Excerpts from a dataset:
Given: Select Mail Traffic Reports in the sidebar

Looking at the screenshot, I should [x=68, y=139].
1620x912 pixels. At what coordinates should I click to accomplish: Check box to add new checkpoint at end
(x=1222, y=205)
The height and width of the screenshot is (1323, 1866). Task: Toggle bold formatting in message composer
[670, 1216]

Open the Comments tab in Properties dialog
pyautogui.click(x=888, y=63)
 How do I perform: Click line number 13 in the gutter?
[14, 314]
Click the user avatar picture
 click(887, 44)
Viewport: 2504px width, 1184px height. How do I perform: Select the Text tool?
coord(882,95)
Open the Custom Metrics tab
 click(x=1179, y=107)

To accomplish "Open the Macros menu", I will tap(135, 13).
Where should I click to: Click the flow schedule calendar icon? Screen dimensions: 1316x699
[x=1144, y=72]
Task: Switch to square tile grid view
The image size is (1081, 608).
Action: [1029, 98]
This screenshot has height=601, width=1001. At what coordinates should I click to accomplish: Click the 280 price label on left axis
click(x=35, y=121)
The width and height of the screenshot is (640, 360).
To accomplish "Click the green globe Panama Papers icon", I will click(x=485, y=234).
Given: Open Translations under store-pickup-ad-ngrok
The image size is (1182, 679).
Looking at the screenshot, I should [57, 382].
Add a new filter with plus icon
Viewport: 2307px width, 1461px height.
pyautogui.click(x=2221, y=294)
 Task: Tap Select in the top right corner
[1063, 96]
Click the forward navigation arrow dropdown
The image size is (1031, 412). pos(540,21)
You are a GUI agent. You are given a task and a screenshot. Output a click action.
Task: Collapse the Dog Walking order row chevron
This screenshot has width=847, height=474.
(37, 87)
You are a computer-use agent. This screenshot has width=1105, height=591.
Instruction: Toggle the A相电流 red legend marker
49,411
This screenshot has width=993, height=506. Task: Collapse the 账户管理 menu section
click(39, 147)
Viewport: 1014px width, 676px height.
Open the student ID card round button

- EXERCISE DESCRIPTION: Every record must be transcribed precisely, down to the last character.

- RESULT BELOW:
Given: Select Mail Traffic Reports in the sidebar

Looking at the screenshot, I should [x=68, y=139].
1620x912 pixels. At what coordinates should I click to accomplish: Check box to add new checkpoint at end
(x=1222, y=205)
The height and width of the screenshot is (1323, 1866). Task: Toggle bold formatting in message composer
[670, 1216]

Open the Comments tab in Properties dialog
pyautogui.click(x=888, y=63)
 How do I perform: Click line number 13 in the gutter?
[14, 314]
Click the user avatar picture
 click(887, 44)
Viewport: 2504px width, 1184px height. How do I perform: Select the Text tool?
coord(882,95)
Open the Custom Metrics tab
 click(x=1179, y=107)

To accomplish "Open the Macros menu", I will tap(135, 13).
Where should I click to: Click the flow schedule calendar icon? Screen dimensions: 1316x699
[x=1144, y=72]
Task: Switch to square tile grid view
The image size is (1081, 608).
Action: [1029, 98]
This screenshot has height=601, width=1001. At what coordinates should I click to accomplish: Click the 280 price label on left axis
click(x=35, y=121)
The width and height of the screenshot is (640, 360).
To accomplish "Click the green globe Panama Papers icon", I will click(x=485, y=234).
Given: Open Translations under store-pickup-ad-ngrok
The image size is (1182, 679).
Looking at the screenshot, I should [57, 382].
Add a new filter with plus icon
Viewport: 2307px width, 1461px height.
pyautogui.click(x=2221, y=294)
 Task: Tap Select in the top right corner
[1063, 96]
Click the forward navigation arrow dropdown
The image size is (1031, 412). pos(540,21)
You are a GUI agent. You are given a task and a screenshot. Output a click action.
Task: Collapse the Dog Walking order row chevron
This screenshot has width=847, height=474.
(37, 87)
You are a computer-use agent. This screenshot has width=1105, height=591.
Instruction: Toggle the A相电流 red legend marker
49,411
This screenshot has width=993, height=506. Task: Collapse the 账户管理 menu section
click(39, 147)
Viewport: 1014px width, 676px height.
Open the student ID card round button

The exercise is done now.